AUFGABE: Überführe den Abschnitt der Daten, der mit der Zeile mit „Locate an element“ beginnt und mit der Zeile mit „The image size is (1011, 616).“ endet, beide Zeilen eingeschlossen, in eine JSON-Liste von Zeichenketten mit einem Eintrag pro Zeile und ohne Leerzeilen. Lass die Bilder in der Antwort weg.

MATERIAL ZUR AUFGABE:
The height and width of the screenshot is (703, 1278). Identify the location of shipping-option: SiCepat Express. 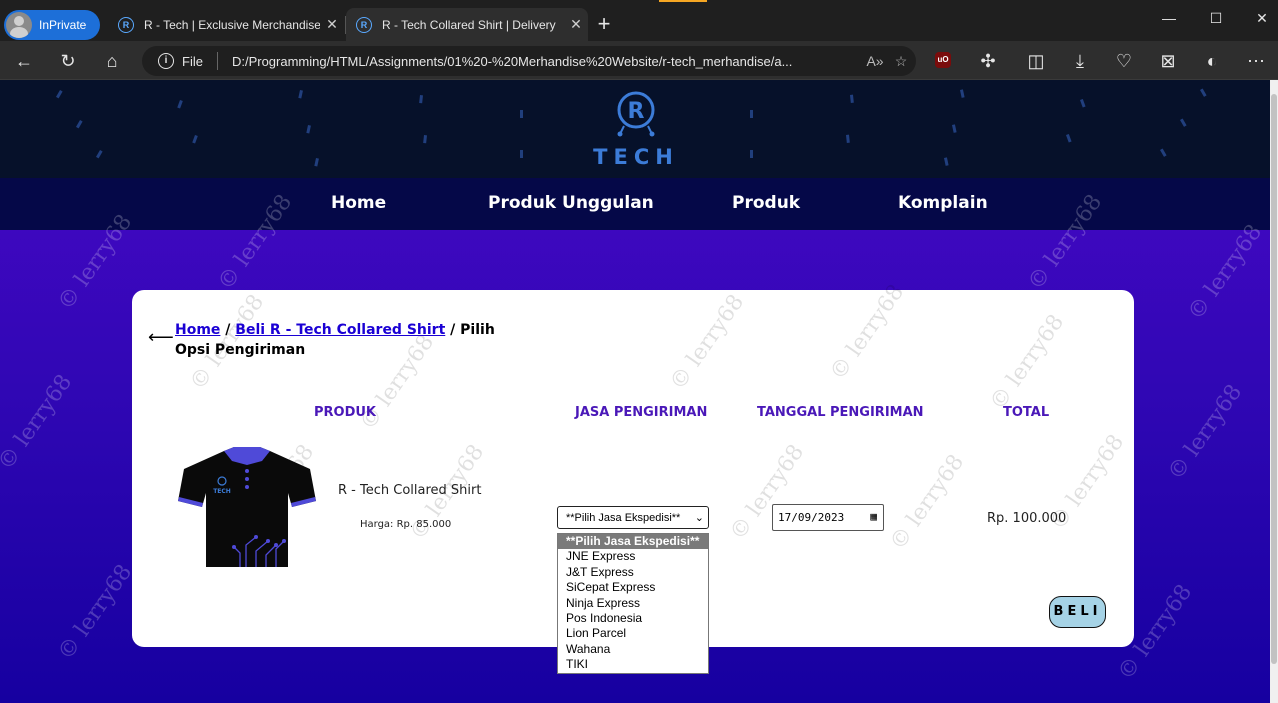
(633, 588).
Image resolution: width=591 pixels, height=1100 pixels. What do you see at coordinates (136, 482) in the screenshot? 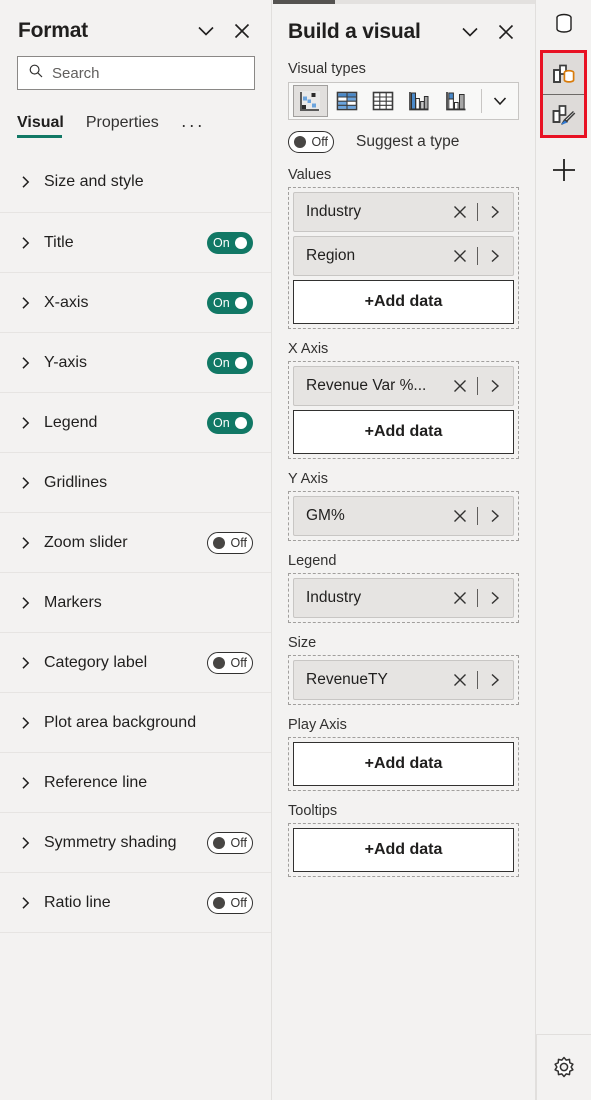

* * *

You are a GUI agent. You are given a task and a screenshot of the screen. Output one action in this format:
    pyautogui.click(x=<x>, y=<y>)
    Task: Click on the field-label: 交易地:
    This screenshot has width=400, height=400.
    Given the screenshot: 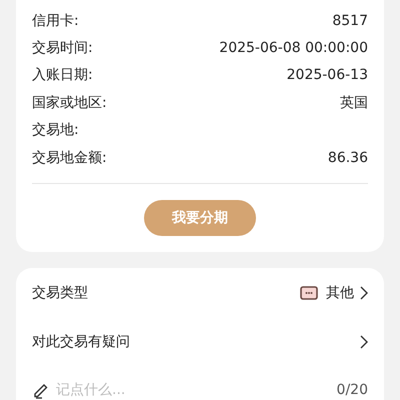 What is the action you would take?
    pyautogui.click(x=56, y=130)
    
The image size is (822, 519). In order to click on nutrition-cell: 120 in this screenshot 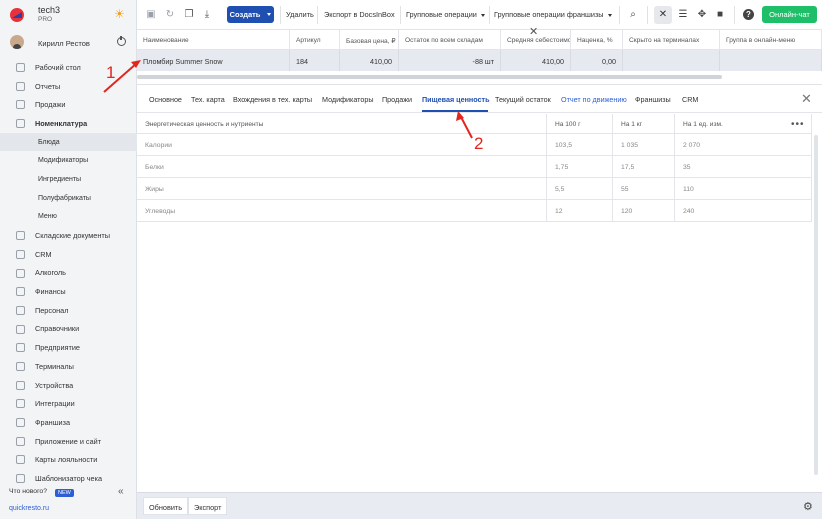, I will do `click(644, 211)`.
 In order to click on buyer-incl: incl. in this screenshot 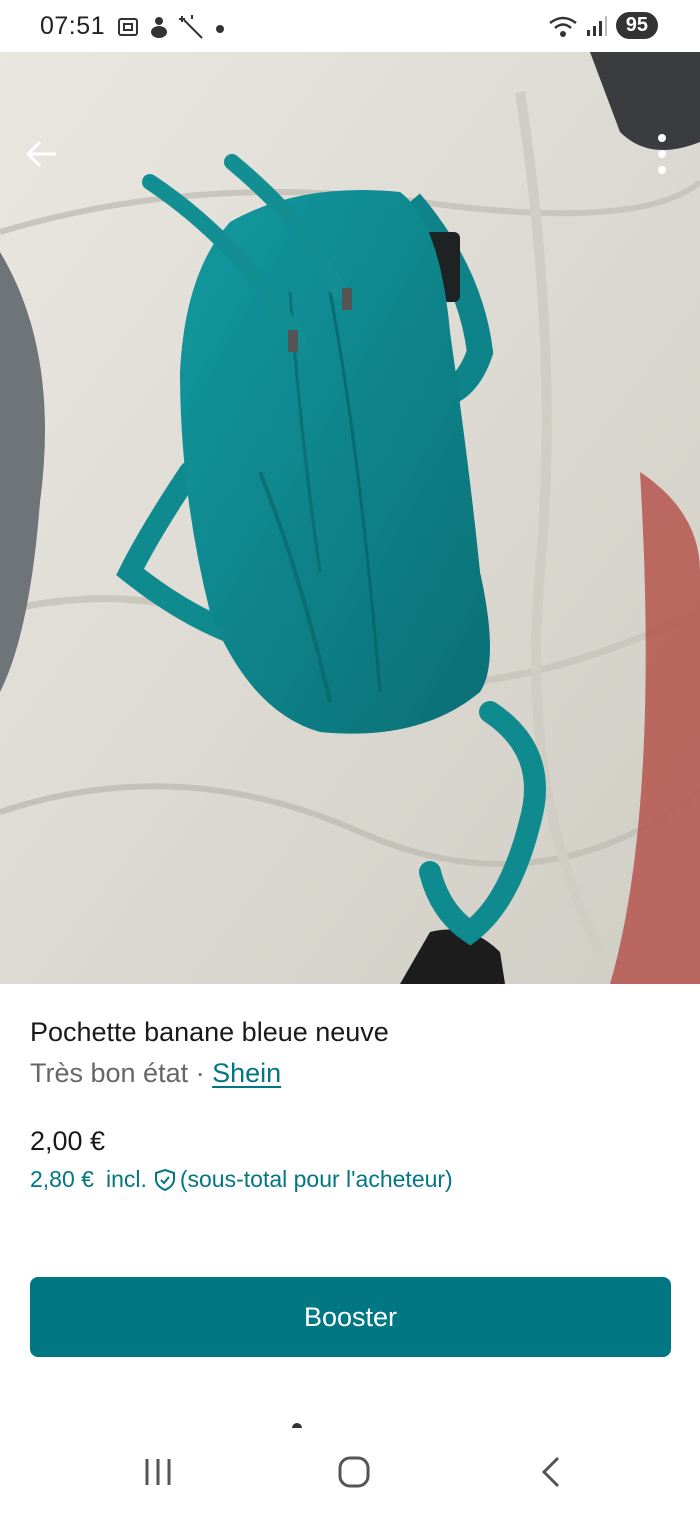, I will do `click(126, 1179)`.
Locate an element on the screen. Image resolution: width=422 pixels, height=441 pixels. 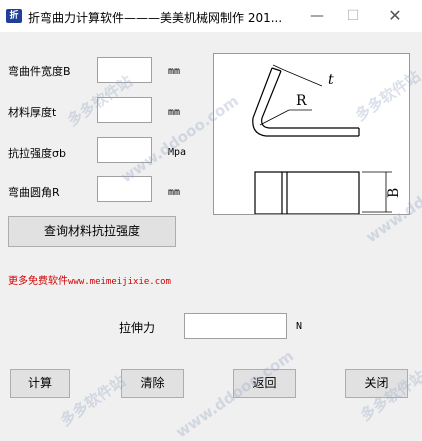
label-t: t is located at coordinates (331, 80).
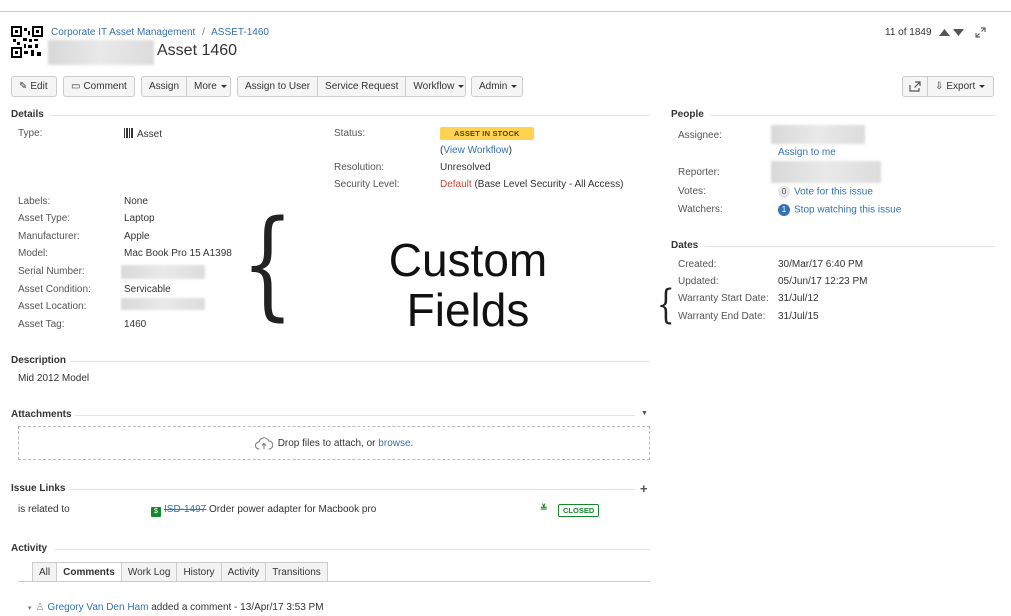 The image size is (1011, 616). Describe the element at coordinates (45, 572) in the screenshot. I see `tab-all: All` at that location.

AUSGABE:
[
  "Locate an element on the screen. Image resolution: width=422 pixels, height=441 pixels. ",
  "label-t: t is located at coordinates (331, 80).",
  " The image size is (1011, 616). Describe the element at coordinates (45, 572) in the screenshot. I see `tab-all: All` at that location."
]